What began then was a fast-track journey that really puts the fast into the track. With massive encouragement, guidance, time and effort from the heads of Ace Racerunners and a coach from Red Star Athletics, I was sitting on a RaceRunner within a week. I felt so welcomed and so at home. In fact it was the friendly faces and pats on the back and brilliant community spirit which got me through my first time on a RaceRunner. Anyone who firs experiences being supported by a saddle whilst trying to move their pelvis around it has the feeling they are being given several unforgiving wedgies- luckily this diminishes with time.
All that was important to me was the fundamental significance of that first experience. Maybe it was because I could move my legs so fast, maybe it was because I felt almost graceful, maybe it was because I felt limitless. Whatever it was, it was a powerful feeling- lighting me up and lifting my spirits. I was not going to let that go for a bit of discomfort, not for anything.
Now racing is the best thing in the world. Every time I stand at the starting line the glimmer I had felt, nudging under the surface seems to expand inside me. It urges me on, pushing me to achieve. I feel sure the brightness inside me is hope.
The breeze flew around me, the ground was gliding beneath my feet, the sun glanced off my skin; I was going so fast none of the elements could hold me back. I was running.
Sport in its definition is the human need to experiment with and stretch the limit of motor function. Cerebral palsy is its exact antithesis. It destroys motor function, balance, ability to weight bear, direct oneself and coordinate movement.
RaceRunning is freedom from all of those things. The Racerunner holds you up just enough that you can hold yourself up. Its chest plate gives you back your balance, its wheels start you moving, and its handlebars give you the power of direction. It takes away your disability replacing it only with ability. It made my dream a reality.

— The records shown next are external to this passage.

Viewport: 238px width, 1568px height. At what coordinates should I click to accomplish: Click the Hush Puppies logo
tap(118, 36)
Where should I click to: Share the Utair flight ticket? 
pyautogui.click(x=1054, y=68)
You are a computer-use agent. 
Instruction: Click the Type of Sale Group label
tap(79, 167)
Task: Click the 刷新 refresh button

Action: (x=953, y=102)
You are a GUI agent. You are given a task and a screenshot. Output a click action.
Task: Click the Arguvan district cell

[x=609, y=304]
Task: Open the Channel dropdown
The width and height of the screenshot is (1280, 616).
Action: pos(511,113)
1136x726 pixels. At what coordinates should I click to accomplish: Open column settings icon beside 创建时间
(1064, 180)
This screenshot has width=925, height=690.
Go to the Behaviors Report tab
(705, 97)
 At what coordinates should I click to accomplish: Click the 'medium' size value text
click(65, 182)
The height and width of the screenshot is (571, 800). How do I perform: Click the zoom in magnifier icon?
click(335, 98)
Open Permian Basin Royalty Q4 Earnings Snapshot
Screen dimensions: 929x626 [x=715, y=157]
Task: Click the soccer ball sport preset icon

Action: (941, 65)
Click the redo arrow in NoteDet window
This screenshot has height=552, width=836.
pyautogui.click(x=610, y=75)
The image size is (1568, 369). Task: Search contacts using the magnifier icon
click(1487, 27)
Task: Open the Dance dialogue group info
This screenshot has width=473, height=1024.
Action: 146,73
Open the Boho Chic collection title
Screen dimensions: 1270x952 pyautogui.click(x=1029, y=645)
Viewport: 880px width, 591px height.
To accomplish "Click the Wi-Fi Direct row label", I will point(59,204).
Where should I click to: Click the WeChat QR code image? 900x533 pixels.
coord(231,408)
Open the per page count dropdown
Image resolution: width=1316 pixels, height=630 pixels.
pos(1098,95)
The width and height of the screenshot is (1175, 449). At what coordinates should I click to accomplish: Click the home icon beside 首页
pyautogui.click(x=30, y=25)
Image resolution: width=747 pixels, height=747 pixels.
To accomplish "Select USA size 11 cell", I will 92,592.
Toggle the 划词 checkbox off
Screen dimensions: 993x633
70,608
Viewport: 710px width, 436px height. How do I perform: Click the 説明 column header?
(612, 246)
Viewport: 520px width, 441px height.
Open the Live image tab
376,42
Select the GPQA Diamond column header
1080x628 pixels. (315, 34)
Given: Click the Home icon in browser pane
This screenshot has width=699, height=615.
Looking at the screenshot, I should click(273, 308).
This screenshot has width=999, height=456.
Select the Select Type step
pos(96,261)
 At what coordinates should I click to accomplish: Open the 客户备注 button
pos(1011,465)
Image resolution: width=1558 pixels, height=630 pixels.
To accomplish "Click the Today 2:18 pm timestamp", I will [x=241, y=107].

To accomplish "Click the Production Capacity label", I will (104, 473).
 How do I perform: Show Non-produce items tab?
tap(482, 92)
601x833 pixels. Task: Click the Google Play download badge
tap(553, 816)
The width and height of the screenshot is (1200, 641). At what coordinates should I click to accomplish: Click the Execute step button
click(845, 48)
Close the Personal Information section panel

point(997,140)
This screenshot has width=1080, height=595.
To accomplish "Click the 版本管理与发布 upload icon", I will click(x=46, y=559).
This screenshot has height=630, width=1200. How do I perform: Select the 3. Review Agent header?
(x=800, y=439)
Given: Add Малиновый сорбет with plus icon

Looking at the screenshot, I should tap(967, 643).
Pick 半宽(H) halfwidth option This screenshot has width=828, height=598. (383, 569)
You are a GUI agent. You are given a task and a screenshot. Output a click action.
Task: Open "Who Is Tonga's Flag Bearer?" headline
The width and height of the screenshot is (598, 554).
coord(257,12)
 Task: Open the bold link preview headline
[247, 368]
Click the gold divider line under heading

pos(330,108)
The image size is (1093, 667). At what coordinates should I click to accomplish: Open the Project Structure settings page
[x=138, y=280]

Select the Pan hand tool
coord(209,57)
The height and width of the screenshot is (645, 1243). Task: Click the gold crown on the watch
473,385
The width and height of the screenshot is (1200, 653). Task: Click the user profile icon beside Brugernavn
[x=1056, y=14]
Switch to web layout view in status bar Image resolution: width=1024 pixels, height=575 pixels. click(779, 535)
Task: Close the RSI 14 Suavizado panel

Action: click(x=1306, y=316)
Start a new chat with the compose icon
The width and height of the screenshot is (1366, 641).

For the nine months RaceRunning has been part of my life; it has improved it astronomically. RaceRunning not only showed me my own aptitude to do sport but also allowed me to find talent in other areas of my life. I am happy and healthy in mind and body -excelling within my university, with an everlasting stamina, readily available stress relief and frequent endorphins- I have not, slowed-down nor looked back since. There are still challenges but none of these seem insurmountable any more, combined with my determination and the freedom that the RaceRunner gives me, I am unstoppable.
The world of RaceRunning is itself a limitless prairie: a body of invaluable people, who like the RaceRunner itself, aim to turn disability into ability. The question is, did Connie Hansen realise, when engineering her masterpiece, that she was not only creating a sport but was unleashing Racerunners, fuelled by hope, with an intent to widen the landscape of disability sport? We are running forward, running for progress, running for freedom, a RaceRunning Revolution.